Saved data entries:
——

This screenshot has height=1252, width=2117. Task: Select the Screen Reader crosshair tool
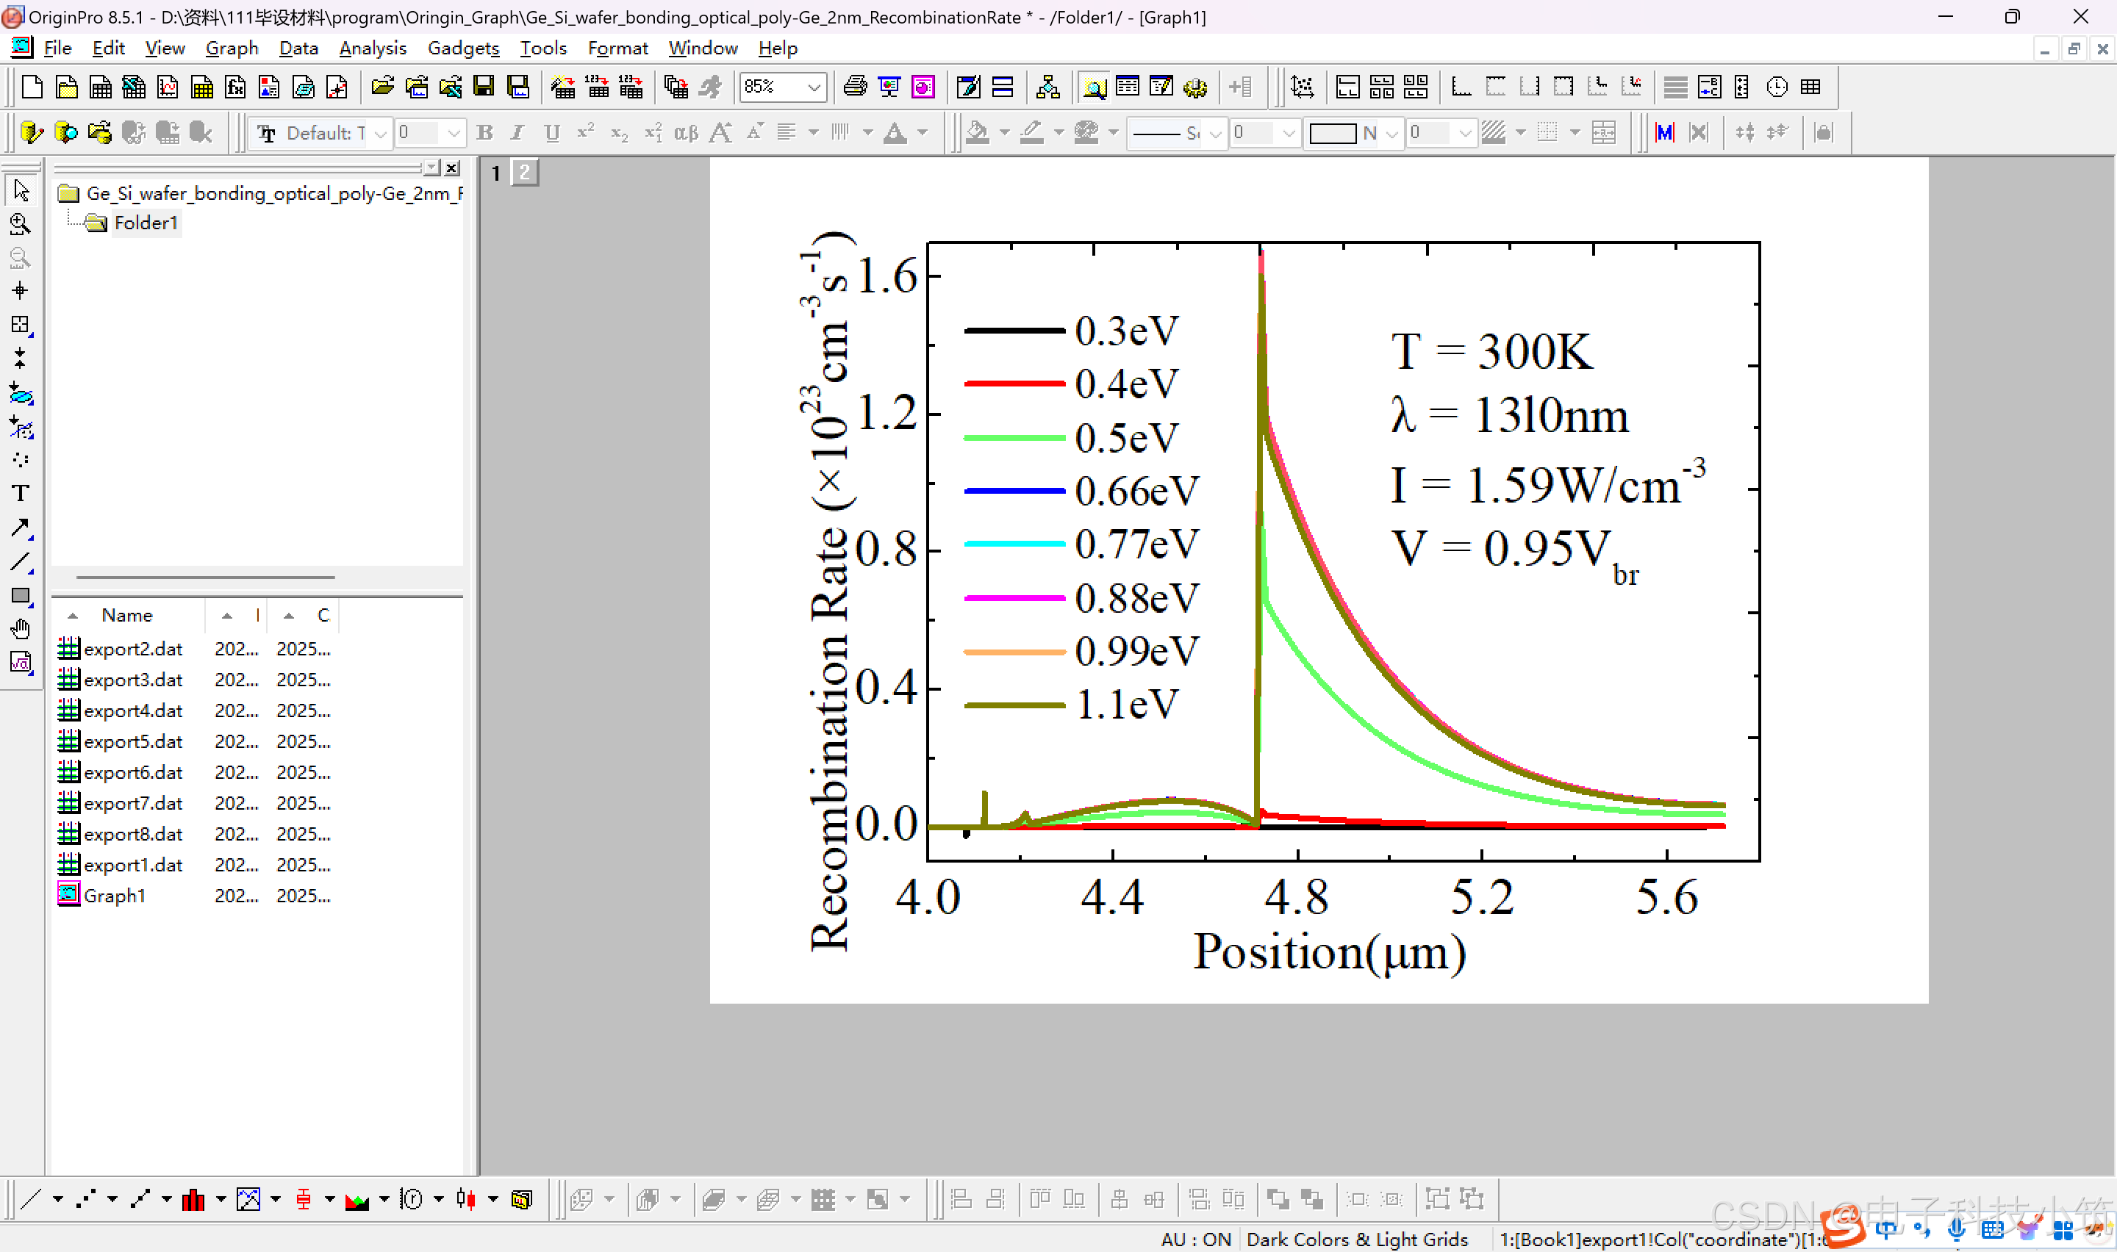point(20,291)
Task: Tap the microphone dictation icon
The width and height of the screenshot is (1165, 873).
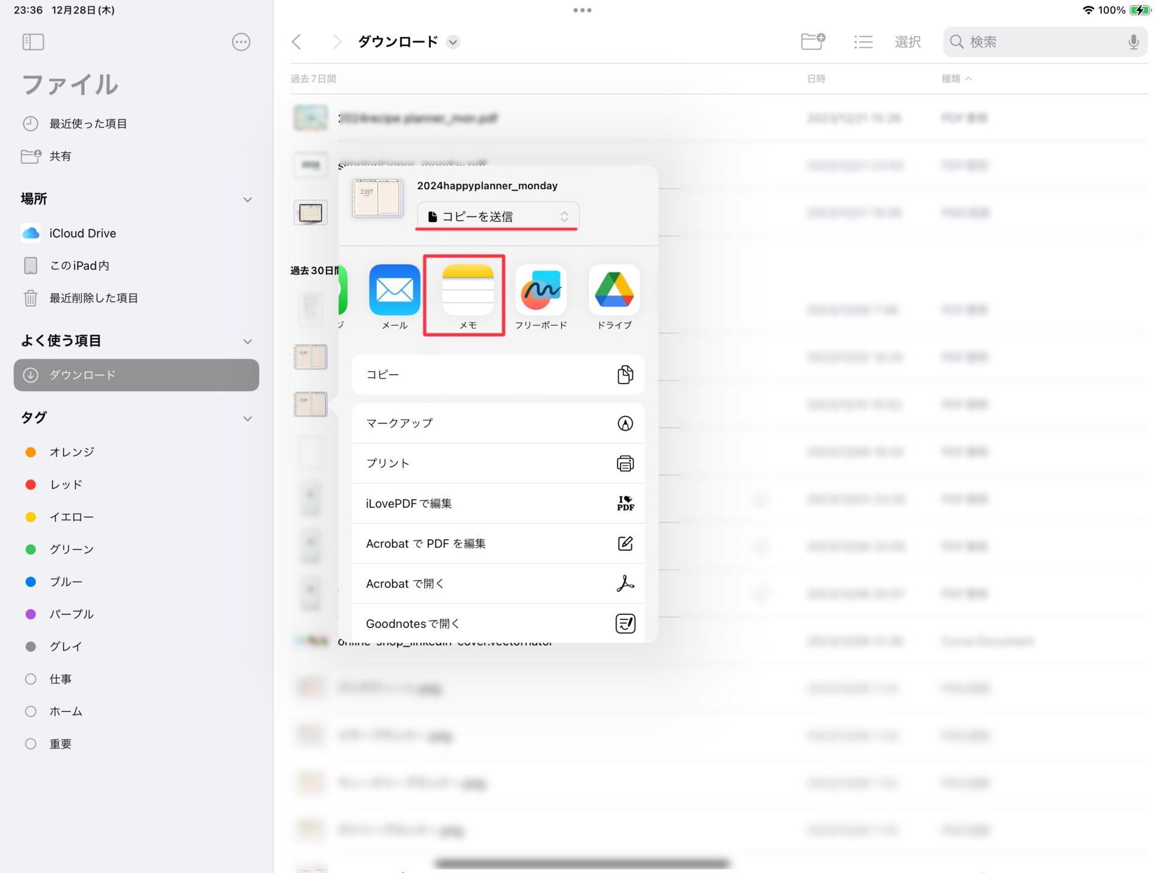Action: [x=1133, y=42]
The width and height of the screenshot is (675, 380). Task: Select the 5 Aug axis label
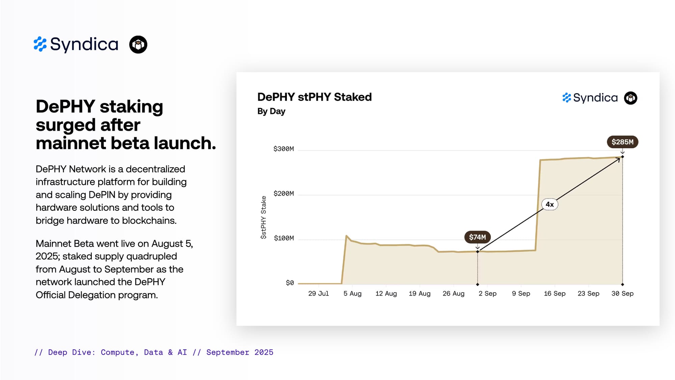coord(352,294)
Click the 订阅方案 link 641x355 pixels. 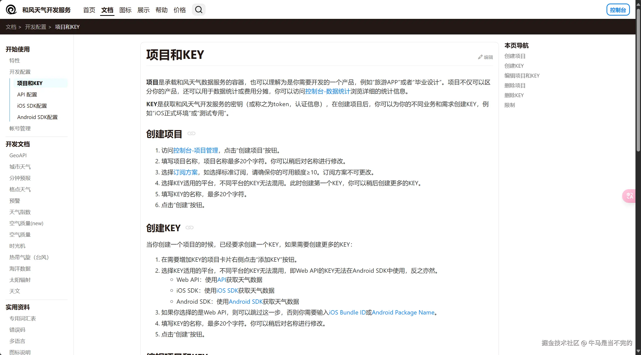(185, 172)
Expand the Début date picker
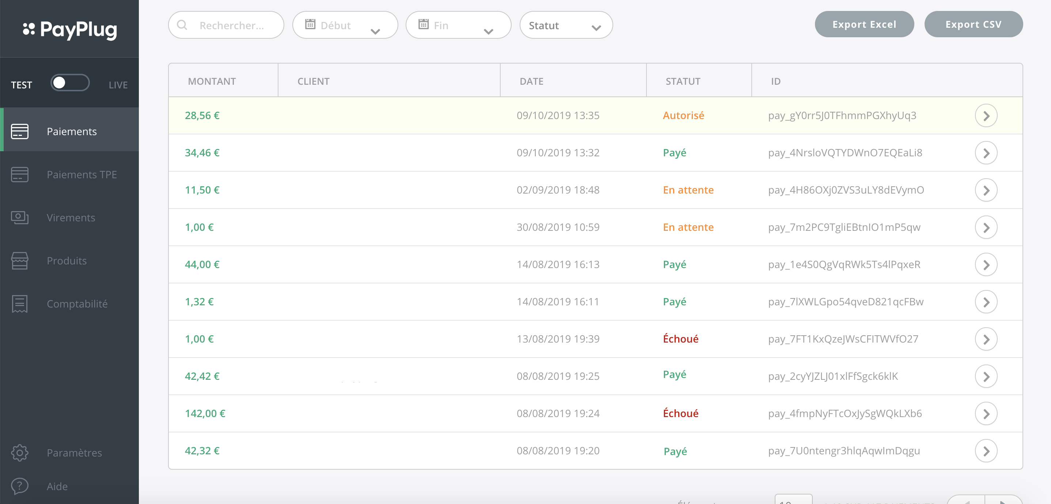The width and height of the screenshot is (1051, 504). [345, 25]
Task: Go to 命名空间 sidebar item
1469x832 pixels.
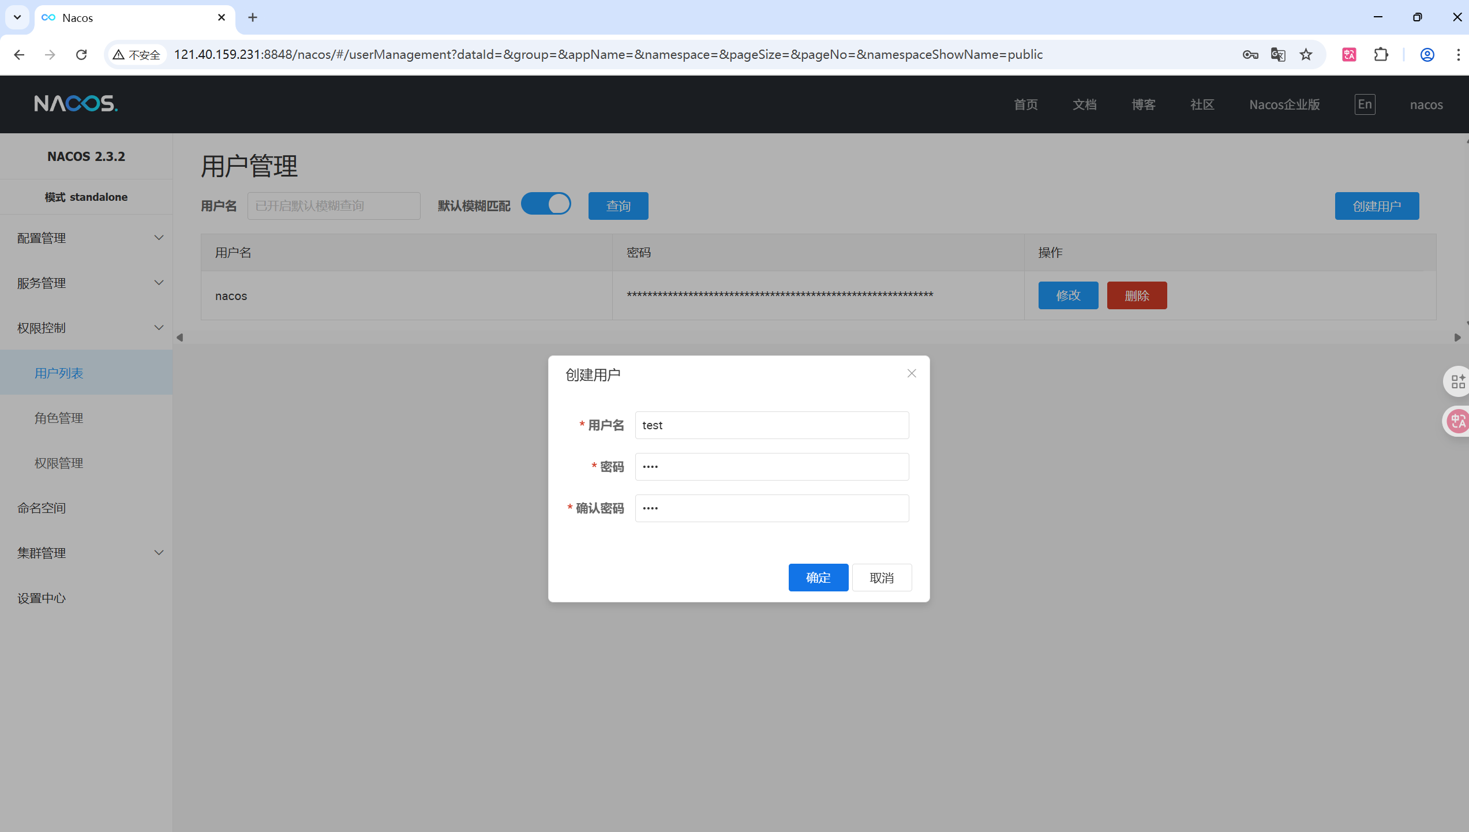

——

### WHAT THE EXERCISE ASKS
Each line from the one containing "Expand the Début date picker" through the last line of the data should be written out exactly. Skip the pictures, and add no other lines.

### ANSWER BOX
Expand the Début date picker
The width and height of the screenshot is (1051, 504). [345, 25]
Task: Go to 命名空间 sidebar item
1469x832 pixels.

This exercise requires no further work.